_Problem to solve_
An exact copy of all entries is required.

_Input data_
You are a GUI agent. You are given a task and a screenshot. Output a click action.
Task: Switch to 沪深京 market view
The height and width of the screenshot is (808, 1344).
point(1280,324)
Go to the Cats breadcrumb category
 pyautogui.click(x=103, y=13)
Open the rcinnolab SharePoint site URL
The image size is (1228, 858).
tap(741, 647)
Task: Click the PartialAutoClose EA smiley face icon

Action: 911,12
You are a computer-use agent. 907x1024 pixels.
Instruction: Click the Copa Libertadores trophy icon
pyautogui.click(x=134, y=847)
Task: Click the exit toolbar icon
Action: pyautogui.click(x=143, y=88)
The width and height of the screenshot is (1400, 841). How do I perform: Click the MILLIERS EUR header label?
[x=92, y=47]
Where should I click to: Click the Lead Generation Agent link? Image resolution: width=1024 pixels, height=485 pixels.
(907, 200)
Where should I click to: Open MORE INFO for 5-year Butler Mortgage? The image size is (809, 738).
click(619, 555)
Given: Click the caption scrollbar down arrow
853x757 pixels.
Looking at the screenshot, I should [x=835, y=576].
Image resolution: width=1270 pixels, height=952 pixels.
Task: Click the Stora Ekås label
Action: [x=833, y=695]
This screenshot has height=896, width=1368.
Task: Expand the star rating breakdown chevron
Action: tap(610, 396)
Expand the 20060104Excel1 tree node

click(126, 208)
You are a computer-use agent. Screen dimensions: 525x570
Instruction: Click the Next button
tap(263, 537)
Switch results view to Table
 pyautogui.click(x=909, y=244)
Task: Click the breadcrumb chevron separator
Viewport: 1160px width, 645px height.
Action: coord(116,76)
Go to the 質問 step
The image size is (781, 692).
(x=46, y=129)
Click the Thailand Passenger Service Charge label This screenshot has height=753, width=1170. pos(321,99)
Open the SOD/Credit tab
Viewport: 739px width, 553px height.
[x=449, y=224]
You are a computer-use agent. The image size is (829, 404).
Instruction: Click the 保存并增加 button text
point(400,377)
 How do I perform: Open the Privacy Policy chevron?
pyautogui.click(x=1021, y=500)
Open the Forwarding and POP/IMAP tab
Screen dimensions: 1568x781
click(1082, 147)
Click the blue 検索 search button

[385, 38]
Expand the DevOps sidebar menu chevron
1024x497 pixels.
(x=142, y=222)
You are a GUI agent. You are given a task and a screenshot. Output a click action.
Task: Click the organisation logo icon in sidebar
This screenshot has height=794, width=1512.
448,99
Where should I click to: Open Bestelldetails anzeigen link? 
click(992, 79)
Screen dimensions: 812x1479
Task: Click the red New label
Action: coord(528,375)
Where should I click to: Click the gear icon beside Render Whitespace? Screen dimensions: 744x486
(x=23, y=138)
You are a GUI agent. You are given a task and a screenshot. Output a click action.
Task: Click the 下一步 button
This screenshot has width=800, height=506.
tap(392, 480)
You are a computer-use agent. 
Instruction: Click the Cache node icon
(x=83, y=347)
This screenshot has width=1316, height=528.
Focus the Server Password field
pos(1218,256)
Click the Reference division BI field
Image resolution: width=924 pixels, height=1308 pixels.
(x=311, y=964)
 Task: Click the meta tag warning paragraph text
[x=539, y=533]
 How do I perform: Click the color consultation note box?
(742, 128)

_Answer box_
You are a GUI agent. You are given a task and a screenshot. Output a click action.
Task: Switch to 沪深京 market view
The height and width of the screenshot is (808, 1344).
point(1280,324)
Go to the Cats breadcrumb category
 pyautogui.click(x=103, y=13)
Open the rcinnolab SharePoint site URL
The image size is (1228, 858).
tap(741, 647)
Task: Click the PartialAutoClose EA smiley face icon

Action: 911,12
You are a computer-use agent. 907x1024 pixels.
Instruction: Click the Copa Libertadores trophy icon
pyautogui.click(x=134, y=847)
Task: Click the exit toolbar icon
Action: pyautogui.click(x=143, y=88)
The width and height of the screenshot is (1400, 841). How do I perform: Click the MILLIERS EUR header label?
[x=92, y=47]
Where should I click to: Click the Lead Generation Agent link? Image resolution: width=1024 pixels, height=485 pixels.
(907, 200)
Where should I click to: Open MORE INFO for 5-year Butler Mortgage? The image size is (809, 738).
click(619, 555)
Given: Click the caption scrollbar down arrow
853x757 pixels.
Looking at the screenshot, I should [x=835, y=576].
Image resolution: width=1270 pixels, height=952 pixels.
Task: Click the Stora Ekås label
Action: [x=833, y=695]
This screenshot has height=896, width=1368.
Task: Expand the star rating breakdown chevron
Action: tap(610, 396)
Expand the 20060104Excel1 tree node

click(126, 208)
You are a computer-use agent. Screen dimensions: 525x570
Instruction: Click the Next button
tap(263, 537)
Switch results view to Table
 pyautogui.click(x=909, y=244)
Task: Click the breadcrumb chevron separator
Viewport: 1160px width, 645px height.
Action: coord(116,76)
Go to the 質問 step
The image size is (781, 692).
(x=46, y=129)
Click the Thailand Passenger Service Charge label This screenshot has height=753, width=1170. pos(321,99)
Open the SOD/Credit tab
Viewport: 739px width, 553px height.
[x=449, y=224]
You are a computer-use agent. The image size is (829, 404).
Instruction: Click the 保存并增加 button text
point(400,377)
 How do I perform: Open the Privacy Policy chevron?
pyautogui.click(x=1021, y=500)
Open the Forwarding and POP/IMAP tab
Screen dimensions: 1568x781
click(1082, 147)
Click the blue 検索 search button

[385, 38]
Expand the DevOps sidebar menu chevron
1024x497 pixels.
(x=142, y=222)
You are a GUI agent. You are given a task and a screenshot. Output a click action.
Task: Click the organisation logo icon in sidebar
This screenshot has height=794, width=1512.
448,99
Where should I click to: Open Bestelldetails anzeigen link? 
click(992, 79)
Screen dimensions: 812x1479
Task: Click the red New label
Action: coord(528,375)
Where should I click to: Click the gear icon beside Render Whitespace? Screen dimensions: 744x486
(x=23, y=138)
You are a GUI agent. You are given a task and a screenshot. Output a click action.
Task: Click the 下一步 button
This screenshot has width=800, height=506.
tap(392, 480)
You are a computer-use agent. 
Instruction: Click the Cache node icon
(x=83, y=347)
This screenshot has width=1316, height=528.
Focus the Server Password field
pos(1218,256)
Click the Reference division BI field
Image resolution: width=924 pixels, height=1308 pixels.
(x=311, y=964)
 Task: Click the meta tag warning paragraph text
[x=539, y=533]
 How do I perform: Click the color consultation note box?
(742, 128)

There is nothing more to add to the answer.